Le origini delle proteste contro la violenza razziale



È uno schema che si sarebbe ripetuto centinaia di volte per molti anni dopo, traendo energia dal crescente movimento Black Power, che promuoveva l’orgoglio dei neri, la legittima difesa contro gli attacchi razzisti e l’autodeterminazione. Philadelphia, Harlem e Rochester bruciarono nel 1964, Los Angeles nel 1965 e Chicago e altre città nel 1966, fino alla “Lunga estate calda” del luglio 1967, quando in 163 città scoppiarono episodi di violenza collettiva contro la brutalità della polizia e l’indifferenza alla sofferenza dei neri.

Gli afroamericani bruciarono e saccheggiarono i negozi e subirono violente ripercussioni da parte delle forze di polizia delle grandi città, quasi interamente composte da bianchi. A Newark, nel New Jersey, 34 persone morirono, 23 delle quali per mano della polizia. A Detroit i morti furono 43, la maggior parte dei quali uccisi dai circa 17.000 agenti della polizia, Guardia Nazionale, e truppe militari inviati a soffocare la ribellione. Nell’aprile 1968, il dolore e la rabbia per l’assassinio di Martin Luther King, Jr. provocarono sommosse nelle quali oltre 100 città furono date alle fiamme.

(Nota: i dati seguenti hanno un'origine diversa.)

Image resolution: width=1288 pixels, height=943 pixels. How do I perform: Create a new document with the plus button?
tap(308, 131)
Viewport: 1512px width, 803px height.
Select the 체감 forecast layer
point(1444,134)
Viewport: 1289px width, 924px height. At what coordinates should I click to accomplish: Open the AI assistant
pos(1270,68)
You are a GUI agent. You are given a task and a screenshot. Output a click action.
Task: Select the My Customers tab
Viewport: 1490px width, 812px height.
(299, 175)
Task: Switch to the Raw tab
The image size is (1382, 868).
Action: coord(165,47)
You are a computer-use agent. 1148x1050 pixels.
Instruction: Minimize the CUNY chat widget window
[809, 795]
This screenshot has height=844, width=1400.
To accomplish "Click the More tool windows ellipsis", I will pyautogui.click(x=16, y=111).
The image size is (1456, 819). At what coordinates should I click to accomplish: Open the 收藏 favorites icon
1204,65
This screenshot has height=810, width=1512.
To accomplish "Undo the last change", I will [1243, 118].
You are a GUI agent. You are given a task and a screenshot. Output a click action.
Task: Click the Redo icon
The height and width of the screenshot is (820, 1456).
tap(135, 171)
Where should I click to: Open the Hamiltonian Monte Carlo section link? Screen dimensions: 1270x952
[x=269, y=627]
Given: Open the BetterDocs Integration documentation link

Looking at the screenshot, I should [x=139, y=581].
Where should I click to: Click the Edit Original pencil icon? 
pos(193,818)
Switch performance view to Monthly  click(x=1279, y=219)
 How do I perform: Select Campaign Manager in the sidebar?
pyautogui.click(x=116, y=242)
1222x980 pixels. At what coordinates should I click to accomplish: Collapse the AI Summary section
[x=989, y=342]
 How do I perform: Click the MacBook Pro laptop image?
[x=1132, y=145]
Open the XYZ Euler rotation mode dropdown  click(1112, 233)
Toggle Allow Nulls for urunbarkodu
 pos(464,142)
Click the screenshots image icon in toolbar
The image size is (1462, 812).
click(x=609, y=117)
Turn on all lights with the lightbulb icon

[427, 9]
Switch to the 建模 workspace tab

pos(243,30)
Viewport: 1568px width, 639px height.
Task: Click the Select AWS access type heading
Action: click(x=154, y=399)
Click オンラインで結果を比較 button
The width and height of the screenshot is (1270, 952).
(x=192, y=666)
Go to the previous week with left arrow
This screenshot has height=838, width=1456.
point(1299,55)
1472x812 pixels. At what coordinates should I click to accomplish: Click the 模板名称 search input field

Le insurrezioni degli anni ’60 differirono da quelle precedenti, del 1919 e del 1943. Le successive dimostrazioni — sia pacifiche, sia più dirompenti — furono condotte dagli afroamericani, diversamente dalle rivolte razziali di Chicago, Tulsa, Detroit e Los Angeles, che erano state istigate da bande di bianchi. Negli anni ‘60, quasi tutti gli episodi di saccheggio e incendio avvennero nei quartieri degli afroamericani, e presero di mira principalmente negozi locali di proprietà di bianchi, accusati di far pagare ai clienti neri prezzi maggiori per merci più scadenti. Alcuni bianchi si unirono agli atti di vandalismo ai danni dei negozi, ma le folle e i distretti commerciali interessati erano principalmente neri.

Gli unici bianchi che popolavano le strade in numero rappresentativo erano gli agenti delle forze dell’ordine, che alimentavano le fiamme dello scontento picchiando e sparando sui manifestanti. Molti americani bianchi, — inclusi i candidati alla presidenza Richard M. Nixon e George Wallace — acclamarono la polizia. Tra coloro che simpatizzavano con i contestatori neri c’erano membri di spicco della pregiata commissione bipartisan Kerner, stabilita dal Presidente Lyndon B. Johnson per investigare le cause delle sommosse degli anni ‘60.

I suoi 11 membri, incluso l’unico senatore nero della nazione, Edward Brooke (R-Mass) e il direttore esecutivo di NAACP Roy Wilkins, pubblicarono un report che rimarrà famoso che concludeva che per molti neri “la polizia era venuta per rappresentare il potere dei bianchi, il razzismo dei bianchi e la repressione dei bianchi”.

La faccia della protesta cambia

Nei decenni che seguirono il 1968, i focolai di proteste e conflitti furono geograficamente più isolati, ma le loro cause e la rabbia che li alimentava preannunciavano gli eventi del 2020. Nel 1992, a Los Angeles scoppiarono proteste e rivolte di massa dopo l’assoluzione degli agenti di polizia che furono ripresi in un video mentre picchiavano brutalmente il tassista nero Rodney King. Vent’anni dopo, le morti di altri afroamericani ad opera della polizia hanno innescato indignazione pubblica, proteste di massa e a volte attacchi ad attività di proprietà di bianchi.

Gli attivisti sparsi in tutto il Paese si riunirono nel movimento Black Lives Matter (Le vite dei neri contano, NdT), fondato nel 2013 da Alicia Garza, Patrisse Cullors e Opal Tometi in risposta al proscioglimento di un uomo della Florida che colpì a morte con colpo d’arma da fuoco uno studente nero di 17 anni, disarmato, Trayvon Martin, in visita dai parenti in un quartiere residenziale. Questa coalizione usa proteste, social media e pubblicità per fare luce sulla violenza della polizia contro gli afroamericani.